● **TASK DIRECTIONS**: Quote, exactly, the line holding "You are a computer-use" and all lines after it to the end of the records below. Exclude pictures.

Stored data entries
#####

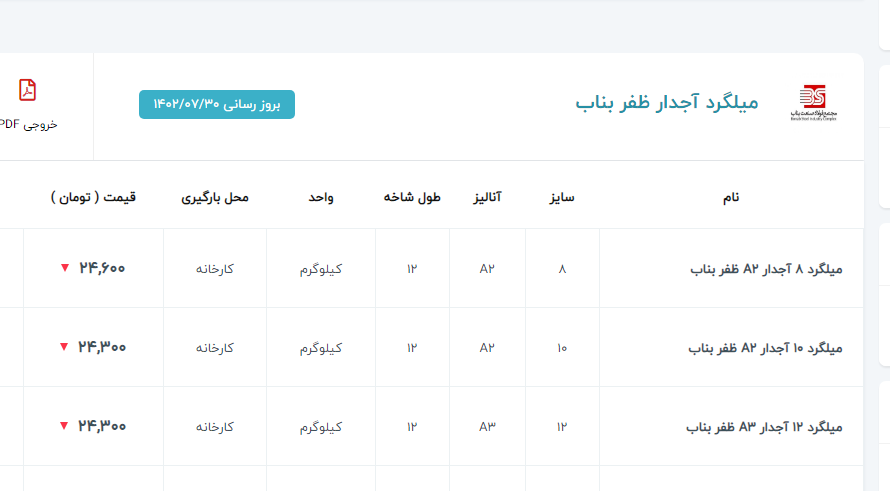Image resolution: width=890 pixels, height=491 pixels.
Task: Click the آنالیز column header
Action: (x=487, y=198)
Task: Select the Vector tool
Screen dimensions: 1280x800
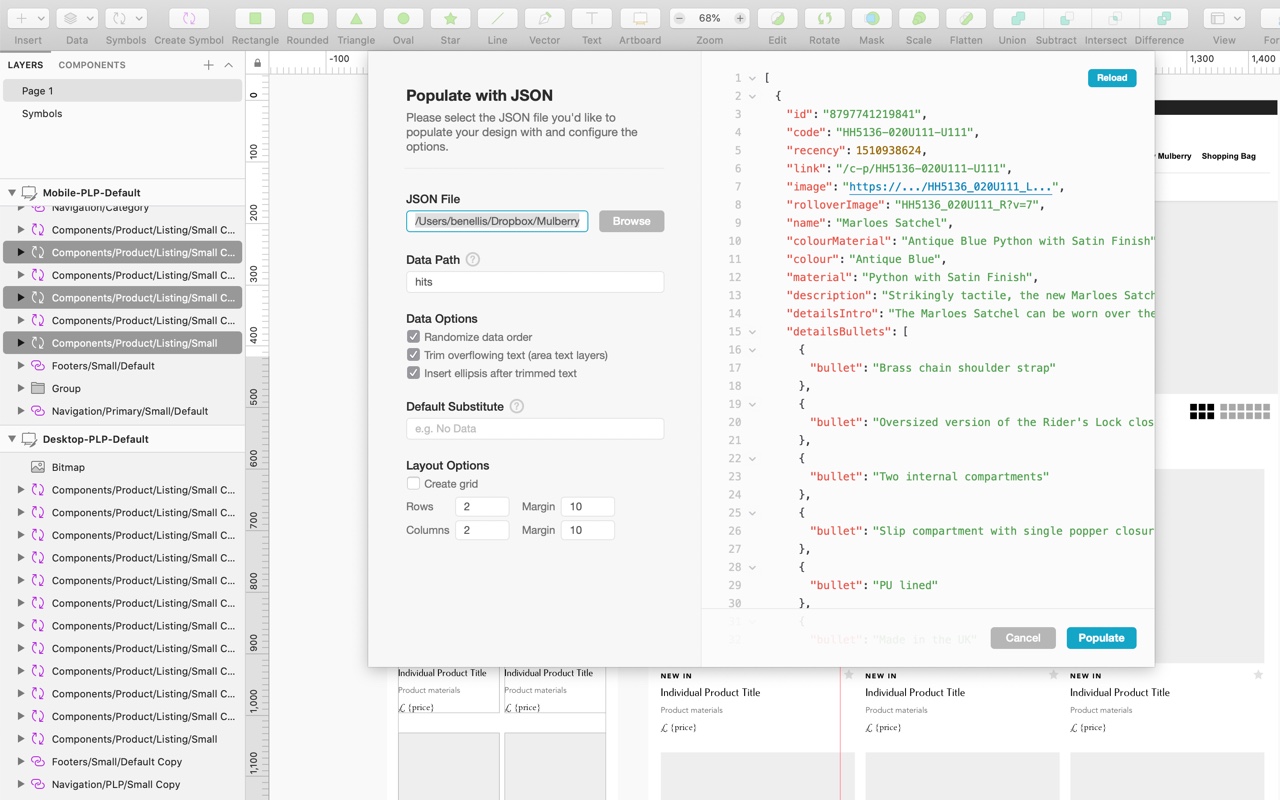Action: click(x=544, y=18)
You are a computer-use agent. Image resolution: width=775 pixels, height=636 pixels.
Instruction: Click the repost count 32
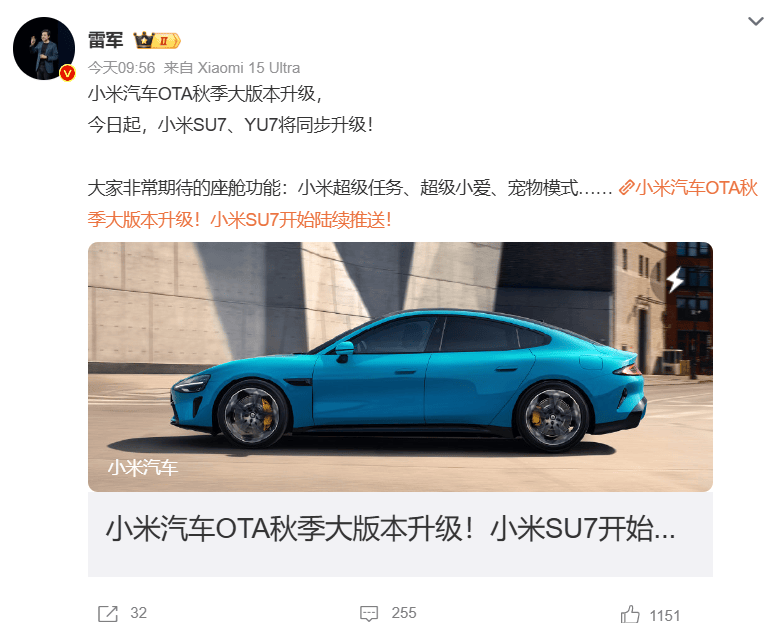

#####

● **OUTPUT OF THE TASK**:
You are a computer-use agent. Image resolution: width=775 pixels, height=636 pixels.
Instruction: Click the repost count 32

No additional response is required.